** Problem details **
Recast every line of the records below as a JSON list of strings, one string per line, leaving out blank lines.

** Data supplied **

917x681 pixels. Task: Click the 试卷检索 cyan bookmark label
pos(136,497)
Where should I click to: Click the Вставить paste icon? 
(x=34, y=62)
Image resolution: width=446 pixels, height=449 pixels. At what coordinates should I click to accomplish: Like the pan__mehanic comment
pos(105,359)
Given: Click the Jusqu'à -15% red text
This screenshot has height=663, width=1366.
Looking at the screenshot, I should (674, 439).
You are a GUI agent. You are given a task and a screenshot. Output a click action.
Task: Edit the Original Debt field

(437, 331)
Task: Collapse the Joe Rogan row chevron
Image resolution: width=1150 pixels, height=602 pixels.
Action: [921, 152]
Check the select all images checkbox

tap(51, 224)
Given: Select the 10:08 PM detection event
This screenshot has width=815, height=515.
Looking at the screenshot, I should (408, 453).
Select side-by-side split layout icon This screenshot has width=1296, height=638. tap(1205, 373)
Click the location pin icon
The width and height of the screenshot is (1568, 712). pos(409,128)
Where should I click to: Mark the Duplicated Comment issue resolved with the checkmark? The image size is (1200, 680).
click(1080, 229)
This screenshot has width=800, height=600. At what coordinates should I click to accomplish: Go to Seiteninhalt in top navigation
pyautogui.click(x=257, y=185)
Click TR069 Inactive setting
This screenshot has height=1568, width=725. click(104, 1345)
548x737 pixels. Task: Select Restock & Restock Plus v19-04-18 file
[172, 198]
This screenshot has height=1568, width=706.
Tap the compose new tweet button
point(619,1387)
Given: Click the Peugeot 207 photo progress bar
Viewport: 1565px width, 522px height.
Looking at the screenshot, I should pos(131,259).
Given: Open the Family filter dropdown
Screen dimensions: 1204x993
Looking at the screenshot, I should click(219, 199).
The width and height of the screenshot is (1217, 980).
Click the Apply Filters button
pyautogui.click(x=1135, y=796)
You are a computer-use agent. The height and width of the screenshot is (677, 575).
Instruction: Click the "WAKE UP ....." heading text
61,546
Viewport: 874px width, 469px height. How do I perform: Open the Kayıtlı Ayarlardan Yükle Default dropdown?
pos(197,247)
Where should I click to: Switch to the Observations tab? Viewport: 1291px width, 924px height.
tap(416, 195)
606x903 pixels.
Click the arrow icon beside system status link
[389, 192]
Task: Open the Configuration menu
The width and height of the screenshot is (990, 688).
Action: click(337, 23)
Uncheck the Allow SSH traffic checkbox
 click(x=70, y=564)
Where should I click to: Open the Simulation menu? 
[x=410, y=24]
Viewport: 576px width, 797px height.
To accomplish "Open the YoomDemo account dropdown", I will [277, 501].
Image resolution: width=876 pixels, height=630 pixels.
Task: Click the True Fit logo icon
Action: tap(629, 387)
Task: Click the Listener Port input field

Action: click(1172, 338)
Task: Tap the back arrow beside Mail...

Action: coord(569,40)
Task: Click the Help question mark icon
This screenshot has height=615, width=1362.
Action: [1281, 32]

** Answer to the exercise **
[
  "917x681 pixels. Task: Click the 试卷检索 cyan bookmark label",
  "pos(136,497)",
  "Where should I click to: Click the Вставить paste icon? ",
  "(x=34, y=62)",
  "Image resolution: width=446 pixels, height=449 pixels. At what coordinates should I click to accomplish: Like the pan__mehanic comment",
  "pos(105,359)",
  "Given: Click the Jusqu'à -15% red text",
  "This screenshot has height=663, width=1366.",
  "Looking at the screenshot, I should (674, 439).",
  "You are a GUI agent. You are given a task and a screenshot. Output a click action.",
  "Task: Edit the Original Debt field",
  "(437, 331)",
  "Task: Collapse the Joe Rogan row chevron",
  "Image resolution: width=1150 pixels, height=602 pixels.",
  "Action: [921, 152]",
  "Check the select all images checkbox",
  "tap(51, 224)",
  "Given: Select the 10:08 PM detection event",
  "This screenshot has width=815, height=515.",
  "Looking at the screenshot, I should (408, 453).",
  "Select side-by-side split layout icon This screenshot has width=1296, height=638. tap(1205, 373)",
  "Click the location pin icon",
  "The width and height of the screenshot is (1568, 712). pos(409,128)",
  "Where should I click to: Mark the Duplicated Comment issue resolved with the checkmark? The image size is (1200, 680).",
  "click(1080, 229)",
  "This screenshot has width=800, height=600. At what coordinates should I click to accomplish: Go to Seiteninhalt in top navigation",
  "pyautogui.click(x=257, y=185)",
  "Click TR069 Inactive setting",
  "This screenshot has height=1568, width=725. click(104, 1345)",
  "548x737 pixels. Task: Select Restock & Restock Plus v19-04-18 file",
  "[172, 198]",
  "This screenshot has height=1568, width=706.",
  "Tap the compose new tweet button",
  "point(619,1387)",
  "Given: Click the Peugeot 207 photo progress bar",
  "Viewport: 1565px width, 522px height.",
  "Looking at the screenshot, I should pos(131,259).",
  "Given: Open the Family filter dropdown",
  "Screen dimensions: 1204x993",
  "Looking at the screenshot, I should click(219, 199).",
  "The width and height of the screenshot is (1217, 980).",
  "Click the Apply Filters button",
  "pyautogui.click(x=1135, y=796)",
  "You are a computer-use agent. The height and width of the screenshot is (677, 575).",
  "Instruction: Click the \"WAKE UP .....\" heading text",
  "61,546",
  "Viewport: 874px width, 469px height. How do I perform: Open the Kayıtlı Ayarlardan Yükle Default dropdown?",
  "pos(197,247)",
  "Where should I click to: Switch to the Observations tab? Viewport: 1291px width, 924px height.",
  "tap(416, 195)",
  "606x903 pixels.",
  "Click the arrow icon beside system status link",
  "[389, 192]",
  "Task: Open the Configuration menu",
  "The width and height of the screenshot is (990, 688).",
  "Action: click(337, 23)",
  "Uncheck the Allow SSH traffic checkbox",
  " click(x=70, y=564)",
  "Where should I click to: Open the Simulation menu? ",
  "[x=410, y=24]",
  "Viewport: 576px width, 797px height.",
  "To accomplish \"Open the YoomDemo account dropdown\", I will [277, 501].",
  "Image resolution: width=876 pixels, height=630 pixels.",
  "Task: Click the True Fit logo icon",
  "Action: tap(629, 387)",
  "Task: Click the Listener Port input field",
  "Action: click(1172, 338)",
  "Task: Tap the back arrow beside Mail...",
  "Action: coord(569,40)",
  "Task: Click the Help question mark icon",
  "This screenshot has height=615, width=1362.",
  "Action: [1281, 32]"
]